Stored items from a collection:
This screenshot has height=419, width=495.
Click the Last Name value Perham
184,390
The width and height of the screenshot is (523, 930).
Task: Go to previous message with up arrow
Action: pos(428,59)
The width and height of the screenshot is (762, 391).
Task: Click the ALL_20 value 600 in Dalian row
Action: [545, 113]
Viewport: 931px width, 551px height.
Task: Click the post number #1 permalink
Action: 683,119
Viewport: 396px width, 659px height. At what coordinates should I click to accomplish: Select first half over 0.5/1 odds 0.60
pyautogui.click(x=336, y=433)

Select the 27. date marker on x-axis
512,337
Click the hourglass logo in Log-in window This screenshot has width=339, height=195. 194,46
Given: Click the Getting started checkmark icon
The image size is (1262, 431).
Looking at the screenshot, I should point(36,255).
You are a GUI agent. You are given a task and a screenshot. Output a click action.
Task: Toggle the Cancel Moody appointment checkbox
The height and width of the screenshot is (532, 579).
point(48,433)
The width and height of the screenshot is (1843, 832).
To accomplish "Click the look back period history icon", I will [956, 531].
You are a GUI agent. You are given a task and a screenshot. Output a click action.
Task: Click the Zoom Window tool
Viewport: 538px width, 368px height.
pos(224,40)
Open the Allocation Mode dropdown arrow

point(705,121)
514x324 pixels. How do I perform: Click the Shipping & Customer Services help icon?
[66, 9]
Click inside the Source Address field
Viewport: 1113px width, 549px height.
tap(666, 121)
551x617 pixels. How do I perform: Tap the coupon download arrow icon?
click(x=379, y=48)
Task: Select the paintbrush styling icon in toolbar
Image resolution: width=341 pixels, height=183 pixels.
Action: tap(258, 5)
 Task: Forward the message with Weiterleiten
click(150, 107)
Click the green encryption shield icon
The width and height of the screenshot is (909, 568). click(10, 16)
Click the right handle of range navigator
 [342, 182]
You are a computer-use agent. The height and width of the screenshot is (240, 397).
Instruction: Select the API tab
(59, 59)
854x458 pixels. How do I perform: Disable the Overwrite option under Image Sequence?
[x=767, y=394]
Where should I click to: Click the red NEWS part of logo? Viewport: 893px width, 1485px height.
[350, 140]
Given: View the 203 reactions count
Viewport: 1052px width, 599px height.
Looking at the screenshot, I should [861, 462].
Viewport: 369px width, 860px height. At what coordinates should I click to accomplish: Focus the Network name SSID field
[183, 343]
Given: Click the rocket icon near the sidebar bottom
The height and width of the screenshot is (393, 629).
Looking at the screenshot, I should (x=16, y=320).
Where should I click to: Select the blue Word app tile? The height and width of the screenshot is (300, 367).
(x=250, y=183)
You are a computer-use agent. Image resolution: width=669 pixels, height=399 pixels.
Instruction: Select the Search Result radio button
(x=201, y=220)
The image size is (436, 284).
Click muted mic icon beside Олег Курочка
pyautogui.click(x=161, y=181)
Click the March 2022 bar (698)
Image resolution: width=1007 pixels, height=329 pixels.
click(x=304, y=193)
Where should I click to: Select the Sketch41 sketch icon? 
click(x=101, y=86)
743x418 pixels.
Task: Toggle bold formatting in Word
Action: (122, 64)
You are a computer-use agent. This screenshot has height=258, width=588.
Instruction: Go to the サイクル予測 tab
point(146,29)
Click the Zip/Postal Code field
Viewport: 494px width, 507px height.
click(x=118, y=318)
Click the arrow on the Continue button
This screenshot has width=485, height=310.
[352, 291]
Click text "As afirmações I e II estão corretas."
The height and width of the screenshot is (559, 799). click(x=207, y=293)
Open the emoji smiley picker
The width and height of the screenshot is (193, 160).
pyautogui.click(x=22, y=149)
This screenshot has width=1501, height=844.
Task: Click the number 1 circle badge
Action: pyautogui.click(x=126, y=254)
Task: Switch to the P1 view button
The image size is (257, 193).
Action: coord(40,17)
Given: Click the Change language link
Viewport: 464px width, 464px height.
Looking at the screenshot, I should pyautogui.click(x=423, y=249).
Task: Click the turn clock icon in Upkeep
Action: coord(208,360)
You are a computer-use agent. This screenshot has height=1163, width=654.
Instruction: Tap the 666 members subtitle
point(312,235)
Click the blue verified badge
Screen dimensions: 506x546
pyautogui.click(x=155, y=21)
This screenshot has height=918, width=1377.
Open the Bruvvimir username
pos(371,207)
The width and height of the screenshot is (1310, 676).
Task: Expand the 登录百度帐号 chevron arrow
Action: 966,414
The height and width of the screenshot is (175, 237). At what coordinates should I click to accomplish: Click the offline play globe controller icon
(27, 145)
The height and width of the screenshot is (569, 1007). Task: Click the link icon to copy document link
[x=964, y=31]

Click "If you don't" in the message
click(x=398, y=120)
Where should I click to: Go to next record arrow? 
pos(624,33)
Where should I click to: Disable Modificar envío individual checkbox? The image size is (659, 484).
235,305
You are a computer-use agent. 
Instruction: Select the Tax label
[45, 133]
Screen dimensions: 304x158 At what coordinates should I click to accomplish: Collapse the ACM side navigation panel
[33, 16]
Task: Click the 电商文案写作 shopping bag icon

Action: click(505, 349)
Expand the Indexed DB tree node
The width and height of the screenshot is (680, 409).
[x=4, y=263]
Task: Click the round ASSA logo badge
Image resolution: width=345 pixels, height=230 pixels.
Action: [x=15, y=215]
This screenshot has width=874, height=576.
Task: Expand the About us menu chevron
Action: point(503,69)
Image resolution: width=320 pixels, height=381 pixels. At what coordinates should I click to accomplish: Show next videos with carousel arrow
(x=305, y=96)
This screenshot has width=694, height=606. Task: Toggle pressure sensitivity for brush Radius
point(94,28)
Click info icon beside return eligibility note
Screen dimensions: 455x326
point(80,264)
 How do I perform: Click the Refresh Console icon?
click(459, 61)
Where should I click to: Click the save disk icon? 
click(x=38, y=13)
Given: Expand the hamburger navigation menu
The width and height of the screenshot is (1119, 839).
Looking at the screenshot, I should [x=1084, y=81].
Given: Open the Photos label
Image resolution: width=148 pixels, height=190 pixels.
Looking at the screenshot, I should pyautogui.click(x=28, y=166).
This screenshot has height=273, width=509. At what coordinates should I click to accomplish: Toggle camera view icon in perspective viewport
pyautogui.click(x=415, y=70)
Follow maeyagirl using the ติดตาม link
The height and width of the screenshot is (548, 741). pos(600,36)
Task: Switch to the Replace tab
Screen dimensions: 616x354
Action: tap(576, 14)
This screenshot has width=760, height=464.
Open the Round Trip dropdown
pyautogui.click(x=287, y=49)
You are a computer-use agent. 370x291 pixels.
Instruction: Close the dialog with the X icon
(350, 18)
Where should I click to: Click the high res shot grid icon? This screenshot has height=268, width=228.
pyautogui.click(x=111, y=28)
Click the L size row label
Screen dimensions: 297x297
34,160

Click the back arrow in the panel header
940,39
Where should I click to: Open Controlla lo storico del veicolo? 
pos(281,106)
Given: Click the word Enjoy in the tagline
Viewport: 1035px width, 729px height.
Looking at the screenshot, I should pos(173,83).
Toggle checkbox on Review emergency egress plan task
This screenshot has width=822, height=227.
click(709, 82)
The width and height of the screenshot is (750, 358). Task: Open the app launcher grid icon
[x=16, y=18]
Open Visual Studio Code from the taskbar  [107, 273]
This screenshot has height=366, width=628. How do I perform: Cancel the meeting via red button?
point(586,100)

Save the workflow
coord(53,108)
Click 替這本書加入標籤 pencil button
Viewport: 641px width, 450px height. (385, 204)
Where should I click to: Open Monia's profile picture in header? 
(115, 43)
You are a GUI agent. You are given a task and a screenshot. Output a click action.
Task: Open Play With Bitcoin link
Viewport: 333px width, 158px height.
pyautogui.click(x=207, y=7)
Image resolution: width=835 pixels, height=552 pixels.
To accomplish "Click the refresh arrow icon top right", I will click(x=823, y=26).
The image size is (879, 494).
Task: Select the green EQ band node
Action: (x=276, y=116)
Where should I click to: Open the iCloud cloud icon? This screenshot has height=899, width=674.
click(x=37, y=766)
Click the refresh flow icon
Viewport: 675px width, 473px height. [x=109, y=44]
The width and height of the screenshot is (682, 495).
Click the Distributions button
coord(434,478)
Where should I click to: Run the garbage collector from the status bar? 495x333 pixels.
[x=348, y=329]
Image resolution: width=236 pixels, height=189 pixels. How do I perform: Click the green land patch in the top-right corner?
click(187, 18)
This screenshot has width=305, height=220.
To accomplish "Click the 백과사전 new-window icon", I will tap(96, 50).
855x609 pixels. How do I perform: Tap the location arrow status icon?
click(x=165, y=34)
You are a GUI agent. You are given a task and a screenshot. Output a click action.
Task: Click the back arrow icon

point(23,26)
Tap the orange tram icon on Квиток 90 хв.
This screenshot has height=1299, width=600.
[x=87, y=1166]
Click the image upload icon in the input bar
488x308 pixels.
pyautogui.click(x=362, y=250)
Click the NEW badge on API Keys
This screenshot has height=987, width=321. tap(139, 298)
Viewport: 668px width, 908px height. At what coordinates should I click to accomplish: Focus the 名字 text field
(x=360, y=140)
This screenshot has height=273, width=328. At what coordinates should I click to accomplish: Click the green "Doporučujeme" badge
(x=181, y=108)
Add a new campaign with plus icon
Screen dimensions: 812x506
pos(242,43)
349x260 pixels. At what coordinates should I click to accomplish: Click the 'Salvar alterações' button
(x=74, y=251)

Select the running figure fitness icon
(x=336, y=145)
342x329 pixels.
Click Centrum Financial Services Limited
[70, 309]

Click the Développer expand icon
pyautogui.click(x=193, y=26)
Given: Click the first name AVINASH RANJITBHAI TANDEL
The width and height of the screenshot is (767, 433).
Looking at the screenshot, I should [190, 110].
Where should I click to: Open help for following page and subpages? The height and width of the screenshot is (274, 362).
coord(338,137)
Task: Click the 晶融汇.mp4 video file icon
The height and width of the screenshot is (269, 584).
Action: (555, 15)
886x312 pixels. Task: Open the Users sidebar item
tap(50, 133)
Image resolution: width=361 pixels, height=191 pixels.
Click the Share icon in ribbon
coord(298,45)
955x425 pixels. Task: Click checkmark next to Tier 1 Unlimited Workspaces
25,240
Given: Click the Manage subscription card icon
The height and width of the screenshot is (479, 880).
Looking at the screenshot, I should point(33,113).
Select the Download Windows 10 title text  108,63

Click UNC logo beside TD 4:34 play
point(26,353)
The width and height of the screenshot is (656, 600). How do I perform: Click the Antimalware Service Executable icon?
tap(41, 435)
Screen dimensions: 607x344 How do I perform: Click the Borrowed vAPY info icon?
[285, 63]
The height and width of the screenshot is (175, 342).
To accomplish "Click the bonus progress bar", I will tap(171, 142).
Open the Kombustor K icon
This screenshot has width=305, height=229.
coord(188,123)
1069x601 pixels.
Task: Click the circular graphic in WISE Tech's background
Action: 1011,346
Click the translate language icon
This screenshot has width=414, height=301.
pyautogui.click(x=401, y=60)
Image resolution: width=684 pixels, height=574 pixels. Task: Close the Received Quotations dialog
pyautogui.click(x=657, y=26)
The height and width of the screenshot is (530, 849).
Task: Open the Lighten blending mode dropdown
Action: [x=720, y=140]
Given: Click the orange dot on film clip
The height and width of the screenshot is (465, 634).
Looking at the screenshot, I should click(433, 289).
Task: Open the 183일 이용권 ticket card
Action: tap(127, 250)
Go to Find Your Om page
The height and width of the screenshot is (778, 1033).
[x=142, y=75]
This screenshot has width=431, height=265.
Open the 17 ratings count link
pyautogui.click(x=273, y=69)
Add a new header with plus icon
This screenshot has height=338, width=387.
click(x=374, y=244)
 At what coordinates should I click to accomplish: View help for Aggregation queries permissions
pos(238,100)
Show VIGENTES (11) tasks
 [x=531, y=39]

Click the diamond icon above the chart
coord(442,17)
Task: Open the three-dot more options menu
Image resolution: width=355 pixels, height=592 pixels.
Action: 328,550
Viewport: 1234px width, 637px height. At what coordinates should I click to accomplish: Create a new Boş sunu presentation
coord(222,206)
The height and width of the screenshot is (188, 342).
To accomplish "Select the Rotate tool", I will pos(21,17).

▶ **INSTRUCTIONS FOR THE TASK**
Note how many lines of the records contain the string "Switch", and give that number with nothing added.

▶ **ANSWER SPACE**
2